# BJT Common Emitter Amplifier with emitter degeneration

A basic BJT common emitter amplifier has a very high gain that may vary widely from one transistor to the next. The gain is a strong function of both temperature and bias current, and so the actual gain is somewhat unpredictable. One common way of alleviating these issues is with the use of emitter degeneration. Emitter degeneration refers to the addition of a small resistor (R4) between the emitter and the common signal source.

In this circuit the base terminal of the transistor is the input, the collector is the output, and the emitter is common to both. It is a voltage amplifier with an inverted output. The common emitter bjt amplifier is one of three basic single-stage bipolar-junction-transistor (BJT) amplifier configurations.

R3 R4 CE Vib
Notes:
• Measure the simulated results and compare with the theoretical ones by using the formulae derived below. You can obtain the waveform values by moving the cursor within the graph. You may use the following for your calculations
• VBE = 0.7V
• β = 100
• We are using the 2N3904 transistor model. If you construct this circuit in the laboratory correctly using the 2N3904 transistor, you should see similar results.
• Use the Toggle Plot to see the graphs combined or stacked. The stacked plots display maximised waveforms whereas the combined waveforms show their relative values.
• When you choose capacitor CE to be 10nF, its reactance (@ signal source frequency 1KHz) is much smaller than R4 and can be ignored. Redraw the AC equivalent circuit without CE and derive the voltage gain. $${v_c \over v_i} = -{R_3 \over r_e + R_4}$$

## DC Analysis

First we redraw the schematic using the BJT DC model. Capacitors are considered open circuit in DC and therefore are excluded.

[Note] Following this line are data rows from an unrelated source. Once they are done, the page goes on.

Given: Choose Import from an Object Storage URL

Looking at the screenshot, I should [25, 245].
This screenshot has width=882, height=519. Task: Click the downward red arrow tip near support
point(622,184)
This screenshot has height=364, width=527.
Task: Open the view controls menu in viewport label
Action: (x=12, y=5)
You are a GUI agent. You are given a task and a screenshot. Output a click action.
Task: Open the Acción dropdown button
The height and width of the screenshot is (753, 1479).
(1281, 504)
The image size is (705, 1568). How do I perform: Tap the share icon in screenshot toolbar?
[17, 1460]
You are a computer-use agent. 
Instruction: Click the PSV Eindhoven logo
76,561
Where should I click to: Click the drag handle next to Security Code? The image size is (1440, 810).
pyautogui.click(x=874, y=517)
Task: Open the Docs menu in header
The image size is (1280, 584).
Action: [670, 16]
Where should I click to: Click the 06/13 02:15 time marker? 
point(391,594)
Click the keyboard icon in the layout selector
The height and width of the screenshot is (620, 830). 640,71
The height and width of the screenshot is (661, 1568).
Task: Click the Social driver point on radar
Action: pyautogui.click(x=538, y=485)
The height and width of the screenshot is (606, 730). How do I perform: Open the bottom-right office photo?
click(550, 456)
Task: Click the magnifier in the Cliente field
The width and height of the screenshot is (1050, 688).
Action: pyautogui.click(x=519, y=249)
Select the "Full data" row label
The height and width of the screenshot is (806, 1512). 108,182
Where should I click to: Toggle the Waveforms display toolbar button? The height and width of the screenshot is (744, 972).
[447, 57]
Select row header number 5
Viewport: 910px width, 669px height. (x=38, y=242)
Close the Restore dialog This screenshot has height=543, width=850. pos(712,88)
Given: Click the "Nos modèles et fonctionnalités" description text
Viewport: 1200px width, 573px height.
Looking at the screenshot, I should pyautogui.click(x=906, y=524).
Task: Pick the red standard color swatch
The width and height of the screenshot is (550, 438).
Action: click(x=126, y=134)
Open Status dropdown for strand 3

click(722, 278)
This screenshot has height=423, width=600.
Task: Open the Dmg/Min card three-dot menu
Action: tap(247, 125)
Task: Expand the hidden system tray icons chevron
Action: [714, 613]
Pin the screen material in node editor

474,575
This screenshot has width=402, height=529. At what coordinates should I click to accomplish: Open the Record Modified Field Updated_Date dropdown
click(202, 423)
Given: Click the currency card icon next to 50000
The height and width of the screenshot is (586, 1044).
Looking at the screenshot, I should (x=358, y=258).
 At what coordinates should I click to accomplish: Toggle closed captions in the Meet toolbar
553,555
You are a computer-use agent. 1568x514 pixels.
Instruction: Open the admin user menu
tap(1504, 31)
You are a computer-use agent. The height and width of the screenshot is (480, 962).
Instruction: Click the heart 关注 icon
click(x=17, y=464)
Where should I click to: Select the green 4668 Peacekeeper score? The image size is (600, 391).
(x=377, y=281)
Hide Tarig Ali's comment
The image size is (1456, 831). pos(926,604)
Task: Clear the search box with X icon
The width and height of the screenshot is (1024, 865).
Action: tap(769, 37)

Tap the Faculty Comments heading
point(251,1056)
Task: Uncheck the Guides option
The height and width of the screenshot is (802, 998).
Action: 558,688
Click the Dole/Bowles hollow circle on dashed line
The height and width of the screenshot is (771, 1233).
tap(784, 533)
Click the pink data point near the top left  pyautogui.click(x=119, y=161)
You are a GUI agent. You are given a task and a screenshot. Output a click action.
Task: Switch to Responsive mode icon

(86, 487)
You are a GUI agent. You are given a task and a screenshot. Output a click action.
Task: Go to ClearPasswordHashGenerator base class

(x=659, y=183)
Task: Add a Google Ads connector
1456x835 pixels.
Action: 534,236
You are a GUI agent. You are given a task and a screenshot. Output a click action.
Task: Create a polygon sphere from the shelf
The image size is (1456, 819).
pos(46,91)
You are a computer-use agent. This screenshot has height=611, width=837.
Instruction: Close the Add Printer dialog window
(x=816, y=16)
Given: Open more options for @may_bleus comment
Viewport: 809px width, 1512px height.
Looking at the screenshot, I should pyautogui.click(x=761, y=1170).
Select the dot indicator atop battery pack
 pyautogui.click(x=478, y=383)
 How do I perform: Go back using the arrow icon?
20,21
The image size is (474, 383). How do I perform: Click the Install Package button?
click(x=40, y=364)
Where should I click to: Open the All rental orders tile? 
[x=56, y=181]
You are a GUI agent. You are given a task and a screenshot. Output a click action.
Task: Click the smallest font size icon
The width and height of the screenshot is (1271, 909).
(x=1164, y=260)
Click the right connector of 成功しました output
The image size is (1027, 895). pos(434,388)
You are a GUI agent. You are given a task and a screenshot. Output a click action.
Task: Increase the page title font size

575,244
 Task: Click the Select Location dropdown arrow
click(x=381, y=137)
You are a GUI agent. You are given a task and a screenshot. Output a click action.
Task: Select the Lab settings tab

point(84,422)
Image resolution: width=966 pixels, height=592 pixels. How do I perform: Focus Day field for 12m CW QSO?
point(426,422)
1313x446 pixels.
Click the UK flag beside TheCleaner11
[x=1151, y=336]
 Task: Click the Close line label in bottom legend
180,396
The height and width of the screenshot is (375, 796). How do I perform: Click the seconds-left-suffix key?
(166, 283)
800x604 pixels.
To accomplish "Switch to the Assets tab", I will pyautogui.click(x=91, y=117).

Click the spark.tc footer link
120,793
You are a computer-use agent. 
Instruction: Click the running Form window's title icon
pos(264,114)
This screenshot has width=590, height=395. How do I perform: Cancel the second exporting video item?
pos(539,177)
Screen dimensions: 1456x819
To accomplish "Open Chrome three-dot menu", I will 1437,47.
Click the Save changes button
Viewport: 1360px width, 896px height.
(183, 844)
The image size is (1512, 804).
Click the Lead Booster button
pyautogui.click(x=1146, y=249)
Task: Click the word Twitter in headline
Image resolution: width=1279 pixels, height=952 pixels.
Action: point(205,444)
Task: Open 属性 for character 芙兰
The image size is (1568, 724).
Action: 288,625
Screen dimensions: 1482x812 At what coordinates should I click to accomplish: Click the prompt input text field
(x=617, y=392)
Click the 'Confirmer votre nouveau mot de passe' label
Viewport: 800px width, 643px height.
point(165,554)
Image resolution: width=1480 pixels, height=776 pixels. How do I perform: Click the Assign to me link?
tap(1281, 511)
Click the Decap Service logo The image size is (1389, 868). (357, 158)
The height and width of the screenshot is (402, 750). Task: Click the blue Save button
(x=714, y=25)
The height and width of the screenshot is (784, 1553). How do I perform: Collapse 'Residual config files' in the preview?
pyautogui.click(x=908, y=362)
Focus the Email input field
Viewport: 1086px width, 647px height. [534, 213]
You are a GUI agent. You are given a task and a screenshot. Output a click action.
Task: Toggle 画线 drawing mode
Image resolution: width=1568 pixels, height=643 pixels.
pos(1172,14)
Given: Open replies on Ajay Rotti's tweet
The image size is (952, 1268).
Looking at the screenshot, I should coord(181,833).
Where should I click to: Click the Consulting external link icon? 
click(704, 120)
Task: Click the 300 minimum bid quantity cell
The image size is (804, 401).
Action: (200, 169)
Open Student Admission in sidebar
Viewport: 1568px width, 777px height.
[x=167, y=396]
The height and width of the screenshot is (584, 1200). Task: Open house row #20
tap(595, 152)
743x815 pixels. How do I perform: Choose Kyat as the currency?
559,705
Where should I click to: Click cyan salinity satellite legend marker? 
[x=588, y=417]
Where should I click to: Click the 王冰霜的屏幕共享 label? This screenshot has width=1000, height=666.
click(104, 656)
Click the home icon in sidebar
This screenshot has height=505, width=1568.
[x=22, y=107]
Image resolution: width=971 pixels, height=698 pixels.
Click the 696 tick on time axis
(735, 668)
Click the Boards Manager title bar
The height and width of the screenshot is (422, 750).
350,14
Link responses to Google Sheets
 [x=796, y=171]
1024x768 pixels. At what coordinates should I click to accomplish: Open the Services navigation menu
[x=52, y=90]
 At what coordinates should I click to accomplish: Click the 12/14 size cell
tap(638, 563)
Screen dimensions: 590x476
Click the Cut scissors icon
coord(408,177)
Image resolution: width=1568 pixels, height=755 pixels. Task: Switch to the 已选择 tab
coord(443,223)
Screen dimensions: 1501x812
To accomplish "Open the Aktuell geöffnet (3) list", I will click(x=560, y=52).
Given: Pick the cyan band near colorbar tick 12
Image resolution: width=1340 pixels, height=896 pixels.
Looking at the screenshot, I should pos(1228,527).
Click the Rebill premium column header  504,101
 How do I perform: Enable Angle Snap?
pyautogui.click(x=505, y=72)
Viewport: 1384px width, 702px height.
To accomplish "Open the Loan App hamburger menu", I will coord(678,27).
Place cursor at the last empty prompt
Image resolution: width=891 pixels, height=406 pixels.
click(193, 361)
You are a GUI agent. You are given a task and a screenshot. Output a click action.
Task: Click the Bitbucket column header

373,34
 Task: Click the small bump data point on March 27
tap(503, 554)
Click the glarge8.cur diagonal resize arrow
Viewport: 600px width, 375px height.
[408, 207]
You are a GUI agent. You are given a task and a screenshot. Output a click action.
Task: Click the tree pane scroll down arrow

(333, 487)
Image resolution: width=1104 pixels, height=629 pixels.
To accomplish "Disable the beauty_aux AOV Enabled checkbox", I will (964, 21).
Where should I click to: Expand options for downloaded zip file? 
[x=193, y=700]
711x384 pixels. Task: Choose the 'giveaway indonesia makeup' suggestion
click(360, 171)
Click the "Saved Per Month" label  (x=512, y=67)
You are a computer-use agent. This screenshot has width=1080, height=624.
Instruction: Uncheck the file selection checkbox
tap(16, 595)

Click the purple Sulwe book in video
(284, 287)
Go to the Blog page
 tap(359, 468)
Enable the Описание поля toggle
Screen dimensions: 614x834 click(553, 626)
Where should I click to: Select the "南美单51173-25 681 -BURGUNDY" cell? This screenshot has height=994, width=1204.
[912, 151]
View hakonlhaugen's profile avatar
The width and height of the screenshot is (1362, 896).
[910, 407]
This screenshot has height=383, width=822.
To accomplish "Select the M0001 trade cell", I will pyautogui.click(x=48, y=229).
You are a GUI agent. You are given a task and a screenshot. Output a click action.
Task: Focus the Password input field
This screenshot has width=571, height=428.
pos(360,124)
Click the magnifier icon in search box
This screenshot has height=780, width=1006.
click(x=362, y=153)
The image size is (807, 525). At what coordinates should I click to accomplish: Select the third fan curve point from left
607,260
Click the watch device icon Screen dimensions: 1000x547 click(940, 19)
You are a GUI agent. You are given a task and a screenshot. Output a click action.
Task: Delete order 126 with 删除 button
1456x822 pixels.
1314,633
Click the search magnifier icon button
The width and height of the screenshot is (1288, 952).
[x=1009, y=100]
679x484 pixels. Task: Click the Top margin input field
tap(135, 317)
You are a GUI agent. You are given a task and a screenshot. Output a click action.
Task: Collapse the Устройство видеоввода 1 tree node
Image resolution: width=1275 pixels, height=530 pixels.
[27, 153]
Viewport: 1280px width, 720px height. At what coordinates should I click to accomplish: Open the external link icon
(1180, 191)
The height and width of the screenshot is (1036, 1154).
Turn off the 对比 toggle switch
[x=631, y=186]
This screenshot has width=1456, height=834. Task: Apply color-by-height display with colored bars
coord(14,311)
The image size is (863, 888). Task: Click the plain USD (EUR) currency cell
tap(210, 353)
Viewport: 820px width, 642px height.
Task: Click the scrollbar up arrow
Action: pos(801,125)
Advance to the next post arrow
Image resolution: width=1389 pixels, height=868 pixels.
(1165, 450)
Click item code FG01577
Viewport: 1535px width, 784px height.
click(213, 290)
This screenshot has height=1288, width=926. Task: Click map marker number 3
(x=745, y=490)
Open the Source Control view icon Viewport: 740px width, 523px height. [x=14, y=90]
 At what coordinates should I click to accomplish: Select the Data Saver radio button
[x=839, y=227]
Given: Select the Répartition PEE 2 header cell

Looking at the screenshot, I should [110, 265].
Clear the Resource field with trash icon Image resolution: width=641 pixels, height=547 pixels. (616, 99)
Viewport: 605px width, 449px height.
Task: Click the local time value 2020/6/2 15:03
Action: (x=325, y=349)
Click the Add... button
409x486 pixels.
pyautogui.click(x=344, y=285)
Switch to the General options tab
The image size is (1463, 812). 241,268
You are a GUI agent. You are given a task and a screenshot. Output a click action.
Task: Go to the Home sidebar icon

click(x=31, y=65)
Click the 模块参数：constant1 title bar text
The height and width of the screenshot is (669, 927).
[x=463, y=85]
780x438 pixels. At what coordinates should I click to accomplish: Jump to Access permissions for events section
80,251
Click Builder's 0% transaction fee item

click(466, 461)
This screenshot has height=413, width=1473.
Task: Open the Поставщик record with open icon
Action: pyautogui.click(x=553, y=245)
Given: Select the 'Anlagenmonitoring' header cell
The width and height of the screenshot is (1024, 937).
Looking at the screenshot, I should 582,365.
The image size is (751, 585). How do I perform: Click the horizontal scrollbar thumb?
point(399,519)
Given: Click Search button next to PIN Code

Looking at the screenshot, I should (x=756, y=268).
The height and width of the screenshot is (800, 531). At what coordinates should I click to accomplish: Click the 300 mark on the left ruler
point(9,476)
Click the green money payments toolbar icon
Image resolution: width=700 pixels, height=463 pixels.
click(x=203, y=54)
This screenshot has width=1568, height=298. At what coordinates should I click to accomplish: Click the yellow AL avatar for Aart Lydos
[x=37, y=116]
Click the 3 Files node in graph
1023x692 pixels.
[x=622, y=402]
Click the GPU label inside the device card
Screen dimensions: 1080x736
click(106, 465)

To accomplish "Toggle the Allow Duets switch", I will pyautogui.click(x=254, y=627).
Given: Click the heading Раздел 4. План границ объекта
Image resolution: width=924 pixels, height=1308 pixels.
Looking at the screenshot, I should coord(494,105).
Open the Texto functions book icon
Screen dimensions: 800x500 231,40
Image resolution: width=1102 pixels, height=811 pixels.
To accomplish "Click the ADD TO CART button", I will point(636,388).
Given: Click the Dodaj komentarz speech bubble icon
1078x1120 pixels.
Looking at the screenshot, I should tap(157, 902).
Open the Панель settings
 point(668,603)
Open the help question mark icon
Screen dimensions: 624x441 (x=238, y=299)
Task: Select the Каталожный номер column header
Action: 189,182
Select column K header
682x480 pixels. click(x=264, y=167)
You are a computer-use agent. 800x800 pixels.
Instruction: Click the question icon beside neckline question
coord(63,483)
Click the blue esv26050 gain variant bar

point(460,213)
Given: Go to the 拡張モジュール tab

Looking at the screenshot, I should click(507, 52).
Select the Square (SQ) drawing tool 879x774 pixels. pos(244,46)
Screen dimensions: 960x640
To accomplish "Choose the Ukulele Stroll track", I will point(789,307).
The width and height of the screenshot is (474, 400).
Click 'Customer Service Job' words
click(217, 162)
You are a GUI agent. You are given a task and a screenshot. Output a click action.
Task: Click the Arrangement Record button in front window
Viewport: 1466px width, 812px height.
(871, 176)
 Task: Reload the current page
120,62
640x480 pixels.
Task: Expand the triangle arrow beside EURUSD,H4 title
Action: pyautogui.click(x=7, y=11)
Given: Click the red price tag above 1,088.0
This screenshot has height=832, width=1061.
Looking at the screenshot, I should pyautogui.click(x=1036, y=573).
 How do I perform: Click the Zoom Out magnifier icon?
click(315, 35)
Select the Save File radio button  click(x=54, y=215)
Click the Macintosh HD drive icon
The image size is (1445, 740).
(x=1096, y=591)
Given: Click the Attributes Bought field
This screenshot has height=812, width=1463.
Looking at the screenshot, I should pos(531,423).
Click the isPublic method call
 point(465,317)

IB can be ignored if $$10R_2 < \beta R_4$$ Thus VB can be calculated using KVL as simple voltage divider circuit $$V_B = {R_2 \over {R_1 + R_2}} V_S$$ Current at Node E $$I_E = I_B + I_C$$ if IC is much greater than IB, IB can be ignored $$I_E = I_C$$

Using KVL (Kirchhoff's voltage law) $$V_B = I_ER_4 + V_{BE}$$ $$V_S = I_CR_3 + V_{C}$$

If you are designing rather than analysing the DC circuit, you should choose the resistor values such that VC is half the supply voltage. This is to obtain maximum output voltage swing.

$$V_{C} = {V_S \over 2}$$

## AC Analysis

Next we redraw the schematic using the BJT small signal model. Capacitors are considered shorts in AC (R4 is shorted out by Ce) and DC supplies are connected to GND (ground). Calculate re

$$r_e = {v_T \over I_E}$$

Since the input voltage vi is across re and using ohm's law

$$i_e = {v_i \over r_e}$$

The output voltage is $$v_c = -i_cR_3$$ the inverted output is due to the current direction.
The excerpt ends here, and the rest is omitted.